I was interested in the aggregate prevalence of drinking in different age groups. I filted by the associated category and data value type. Since all the dataset values are stored as characters, I had to convert to a numeric. I then replaced the special character to “>=” using the stringr library. I grouped by the age group and summarized by the average crude prevalence. I added a sequental counter to the dataframe.

category_df <-select(initial_cdi_df, Category, Indicator,DataValueType, DataValue) %>%
    filter(Category == "Alcohol" & DataValueType == "Crude Prevalence" ) %>%
  filter(complete.cases(.)) %>%
  mutate(DataValue =  as.numeric(DataValue)) %>%
  #mutate(Indicator= (str_replace_all(Indicator, "â???¥18", ">=18")))%>%
    group_by(Indicator, DataValueType) %>%
    summarise(average = mean(DataValue, na.rm = TRUE))%>%
    arrange(Indicator)%>%
  rename(Measure = DataValueType) 
category_df$ID <- seq.int(nrow(category_df))
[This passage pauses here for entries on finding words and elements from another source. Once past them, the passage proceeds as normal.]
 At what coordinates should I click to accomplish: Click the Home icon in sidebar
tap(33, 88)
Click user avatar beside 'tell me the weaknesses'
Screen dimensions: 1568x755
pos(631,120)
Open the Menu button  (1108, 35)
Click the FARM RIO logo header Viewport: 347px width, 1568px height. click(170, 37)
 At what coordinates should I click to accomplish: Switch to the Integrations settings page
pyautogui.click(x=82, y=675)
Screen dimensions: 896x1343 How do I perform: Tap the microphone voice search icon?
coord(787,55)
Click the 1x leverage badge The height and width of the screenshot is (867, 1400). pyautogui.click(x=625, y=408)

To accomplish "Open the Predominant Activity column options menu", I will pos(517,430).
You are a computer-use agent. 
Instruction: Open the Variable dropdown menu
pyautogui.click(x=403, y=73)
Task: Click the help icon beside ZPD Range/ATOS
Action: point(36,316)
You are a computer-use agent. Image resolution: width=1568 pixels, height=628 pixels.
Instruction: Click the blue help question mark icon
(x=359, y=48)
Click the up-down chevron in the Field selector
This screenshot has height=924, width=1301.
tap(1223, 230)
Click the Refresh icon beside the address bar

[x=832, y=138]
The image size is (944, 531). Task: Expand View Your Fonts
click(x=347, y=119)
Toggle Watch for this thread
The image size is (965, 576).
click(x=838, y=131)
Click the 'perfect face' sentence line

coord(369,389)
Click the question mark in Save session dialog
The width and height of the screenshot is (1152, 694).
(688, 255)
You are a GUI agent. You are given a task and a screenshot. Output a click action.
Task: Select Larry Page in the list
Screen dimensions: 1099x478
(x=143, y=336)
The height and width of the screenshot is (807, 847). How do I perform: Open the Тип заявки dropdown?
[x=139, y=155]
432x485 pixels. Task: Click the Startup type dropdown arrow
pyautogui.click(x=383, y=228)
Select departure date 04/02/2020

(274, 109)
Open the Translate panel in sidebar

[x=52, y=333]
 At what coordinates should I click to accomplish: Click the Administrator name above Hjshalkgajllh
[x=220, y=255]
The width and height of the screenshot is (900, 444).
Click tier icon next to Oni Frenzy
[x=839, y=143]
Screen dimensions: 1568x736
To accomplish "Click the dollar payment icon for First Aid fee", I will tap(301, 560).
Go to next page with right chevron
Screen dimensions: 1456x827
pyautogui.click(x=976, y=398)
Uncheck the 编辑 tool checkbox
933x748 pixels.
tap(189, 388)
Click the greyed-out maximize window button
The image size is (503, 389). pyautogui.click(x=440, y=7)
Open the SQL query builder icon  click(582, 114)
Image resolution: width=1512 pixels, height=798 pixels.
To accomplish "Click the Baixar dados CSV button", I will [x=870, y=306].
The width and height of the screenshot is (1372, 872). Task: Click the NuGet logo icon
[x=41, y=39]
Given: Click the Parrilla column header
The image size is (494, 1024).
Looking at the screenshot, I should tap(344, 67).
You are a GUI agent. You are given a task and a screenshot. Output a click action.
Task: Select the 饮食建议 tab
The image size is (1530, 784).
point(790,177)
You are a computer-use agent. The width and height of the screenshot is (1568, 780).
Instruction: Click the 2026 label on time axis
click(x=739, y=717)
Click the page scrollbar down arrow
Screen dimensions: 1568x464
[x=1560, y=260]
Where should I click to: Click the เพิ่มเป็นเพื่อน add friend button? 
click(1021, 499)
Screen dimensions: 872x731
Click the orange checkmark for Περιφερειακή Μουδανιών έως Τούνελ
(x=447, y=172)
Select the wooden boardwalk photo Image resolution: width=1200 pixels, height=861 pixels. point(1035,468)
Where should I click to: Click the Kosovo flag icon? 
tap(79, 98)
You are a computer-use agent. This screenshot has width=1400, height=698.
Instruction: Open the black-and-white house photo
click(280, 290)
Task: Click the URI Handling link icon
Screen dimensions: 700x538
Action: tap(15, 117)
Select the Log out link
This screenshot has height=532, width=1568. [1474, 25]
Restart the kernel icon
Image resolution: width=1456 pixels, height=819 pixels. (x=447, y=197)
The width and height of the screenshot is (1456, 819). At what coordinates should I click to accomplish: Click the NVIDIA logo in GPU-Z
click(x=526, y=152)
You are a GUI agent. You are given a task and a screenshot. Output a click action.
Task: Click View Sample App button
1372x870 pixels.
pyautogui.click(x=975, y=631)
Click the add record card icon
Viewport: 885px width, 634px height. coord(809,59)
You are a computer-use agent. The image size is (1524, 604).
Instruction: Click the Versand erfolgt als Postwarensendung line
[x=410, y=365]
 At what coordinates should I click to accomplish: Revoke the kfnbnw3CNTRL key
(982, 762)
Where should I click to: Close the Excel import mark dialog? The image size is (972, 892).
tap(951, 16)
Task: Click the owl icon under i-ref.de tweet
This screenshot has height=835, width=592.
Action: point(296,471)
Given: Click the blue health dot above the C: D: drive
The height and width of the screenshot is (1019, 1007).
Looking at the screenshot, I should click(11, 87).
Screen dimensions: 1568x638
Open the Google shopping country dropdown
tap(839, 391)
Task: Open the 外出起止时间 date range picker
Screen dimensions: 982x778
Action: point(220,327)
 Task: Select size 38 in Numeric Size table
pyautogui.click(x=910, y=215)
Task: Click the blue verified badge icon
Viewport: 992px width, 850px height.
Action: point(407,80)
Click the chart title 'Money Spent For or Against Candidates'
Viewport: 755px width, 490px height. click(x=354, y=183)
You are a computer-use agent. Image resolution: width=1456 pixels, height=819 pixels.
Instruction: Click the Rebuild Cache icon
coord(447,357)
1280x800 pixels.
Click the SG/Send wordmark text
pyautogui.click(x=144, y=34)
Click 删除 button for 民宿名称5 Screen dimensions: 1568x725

kable(head(category_df,10),  caption = "Alcohol Datatable")
Alcohol Datatable
Indicator Measure average ID
Alcohol use among youth Crude Prevalence 31.388889 1
Alcohol use before pregnancy Crude Prevalence 55.408696 2
Binge drinking prevalence among adults aged ≥18 years Crude Prevalence 16.775309 3
Binge drinking prevalence among women aged 18-44 years Crude Prevalence 17.325926 4
Binge drinking prevalence among youth Crude Prevalence 17.689130 5
Heavy drinking among adults aged ≥18 years Crude Prevalence 5.972222 6
Heavy drinking among women aged 18-44 years Crude Prevalence 5.788679 7
# Draw plot
ggplot(category_df, aes(x=reorder(ID, -average), y=average)) + 
  geom_bar(stat="identity", width=.5, fill="tomato3") +
  geom_text(aes(label=round(average)))+
  labs(title="Ranging Alcohol Use", 
       subtitle="Crude Prevalence", 
       caption="source: CDI") + 
  theme(axis.text.x = element_text(angle=65, vjust=0.6))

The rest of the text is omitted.